A significant cause of DSA and c-aABMR development is non-adherence to immunosuppression therapy. In this context, it seems to be more efficient and less dangerous to focus on promoting immunosuppressant therapy adherence rather than treating c-aABMR with TG aggressively.

This study presents a large group of patients with uniform pathology and treatment. However, the retrospective nature of the study is a limitation. DSA, and anti-HLA description is incomplete, hypogammaglobulinemia was not recorded and the dose of IVIG was low. In spite of the impossibility to assess the presence of DSA in all patients, the failure to demonstrate DSA does not rule out its existence [35]. The Banff´17 classification recognizes the fact that current DSA testing methods do not detect all antibodies that are potentially injurious to the allograft, and recommends the use of alternative markers that are not available in our center [3]. Recently, Sablik et al. analyzed whether cases suspicious for c-aABMR (DSA negative, n = 24) differ from cases of c-aABMR (DSA positive, n = 17) with respect to renal histology, allograft function and long-term graft survival [36]. There were no statistically significant differences on the decline of allograft function and renal allograft survival in cases with or without DSAs.

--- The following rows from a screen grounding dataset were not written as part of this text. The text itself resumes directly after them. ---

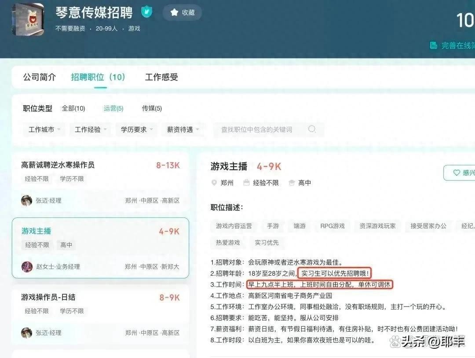Screen dimensions: 475x358
Task: Click 赵女士 recruiter avatar icon
Action: point(27,266)
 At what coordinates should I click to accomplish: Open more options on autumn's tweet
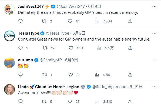pos(154,60)
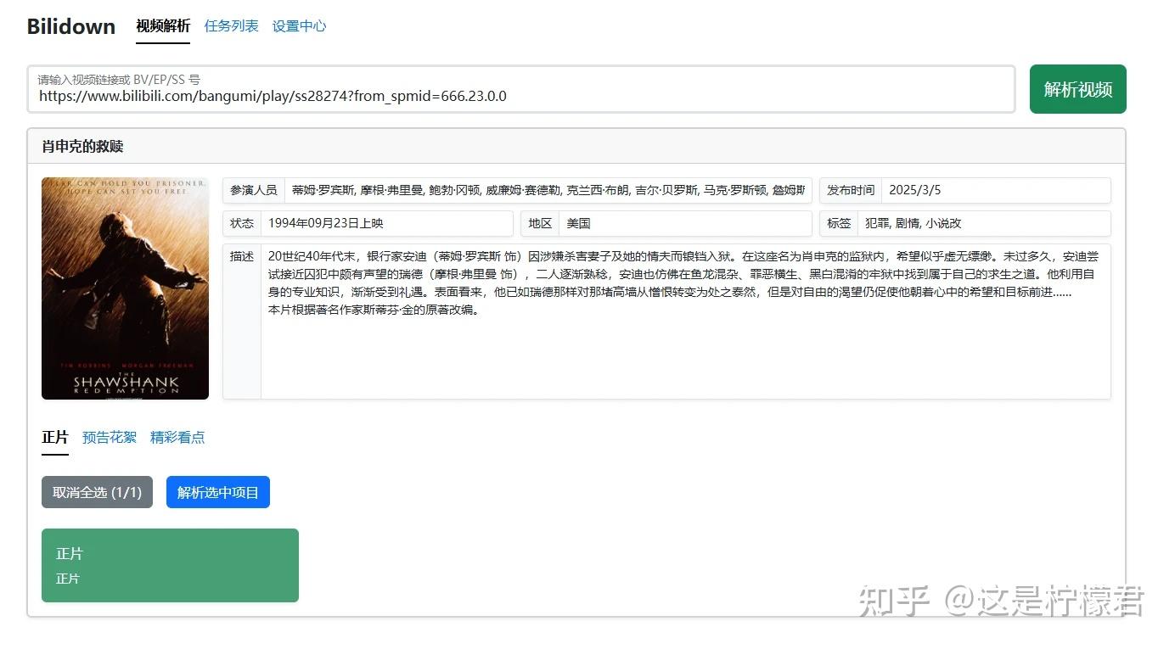Click the 取消全选 (1/1) button
The height and width of the screenshot is (649, 1175).
coord(97,492)
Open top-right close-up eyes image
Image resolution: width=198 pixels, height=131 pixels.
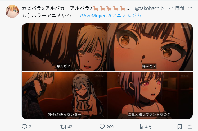(150, 47)
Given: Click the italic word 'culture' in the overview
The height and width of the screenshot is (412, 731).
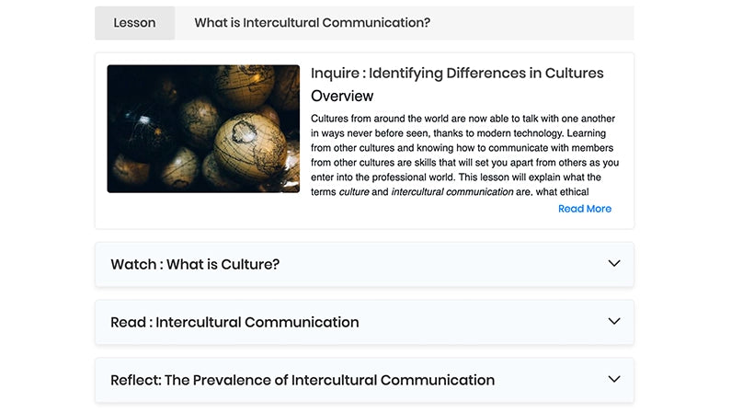Looking at the screenshot, I should click(354, 192).
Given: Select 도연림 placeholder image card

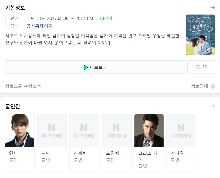Looking at the screenshot, I should [x=117, y=131].
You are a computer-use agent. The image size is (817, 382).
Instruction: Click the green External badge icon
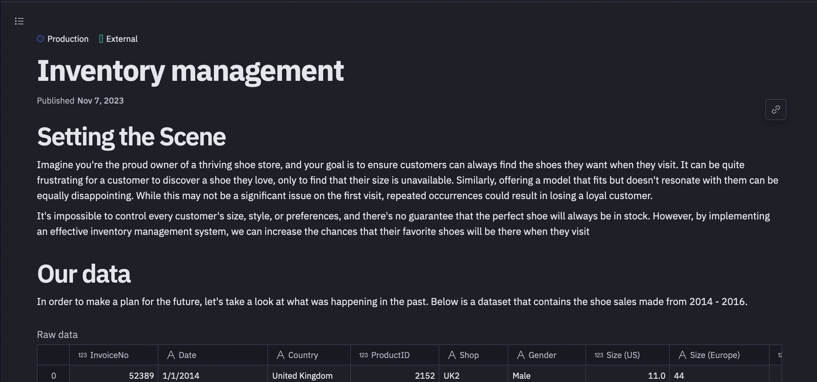pyautogui.click(x=101, y=39)
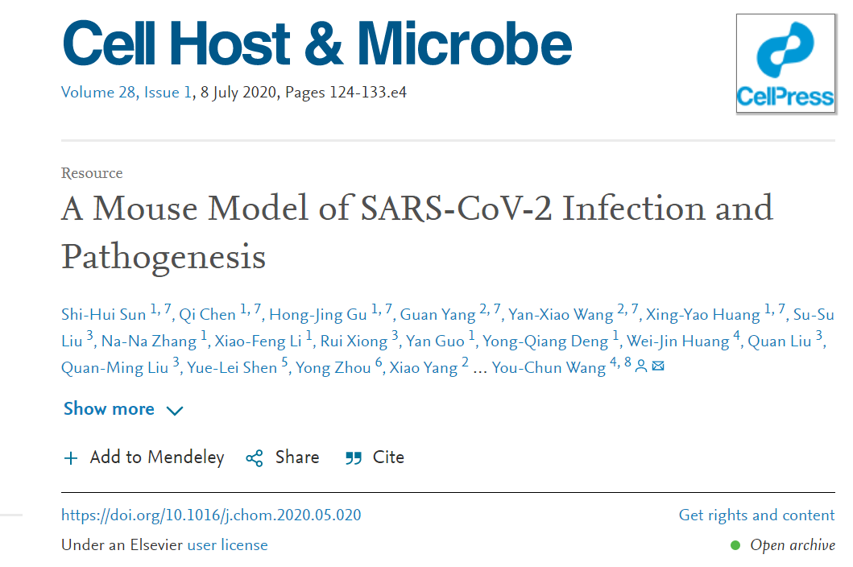Select author You-Chun Wang
This screenshot has height=567, width=853.
[x=549, y=368]
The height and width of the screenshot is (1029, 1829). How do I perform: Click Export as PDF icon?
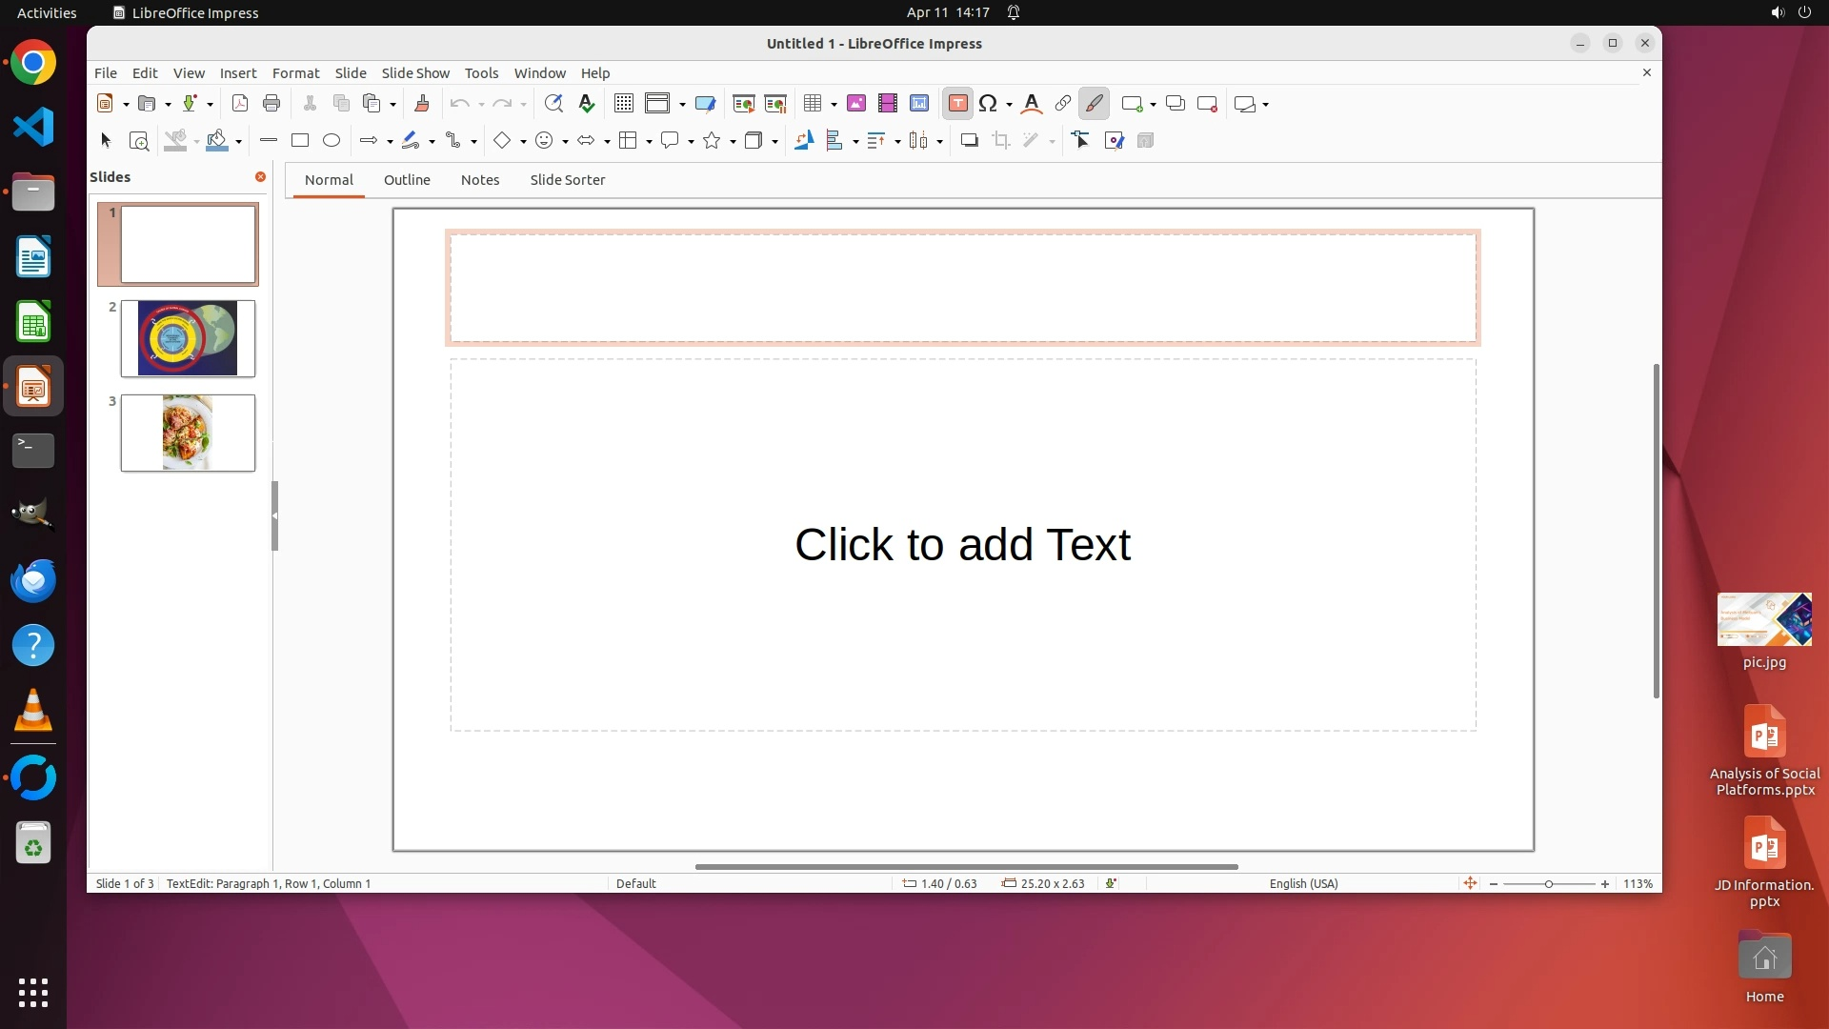[x=240, y=104]
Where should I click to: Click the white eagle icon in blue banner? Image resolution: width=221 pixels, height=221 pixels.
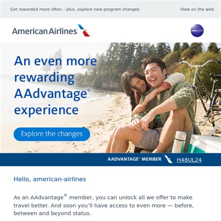[168, 159]
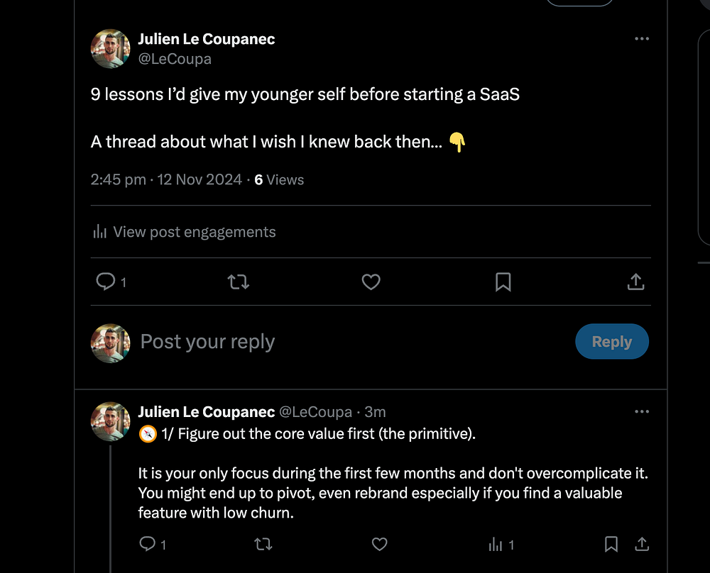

On the other hand, a strength of this study is that it shows a realistic incidence of serious infectious complications after treatment that should be taken into account in the therapeutic decision.

Conclusions

In summary, the rapid decline in GFR between 6 months before rejection diagnosis and the time of diagnosis is associated with poor prognosis. Treatment with RTX, PE, and IVIG in patients with active c-aABMR with TG was not associated with better graft survival, but a significant increase in serious infectious complications was observed.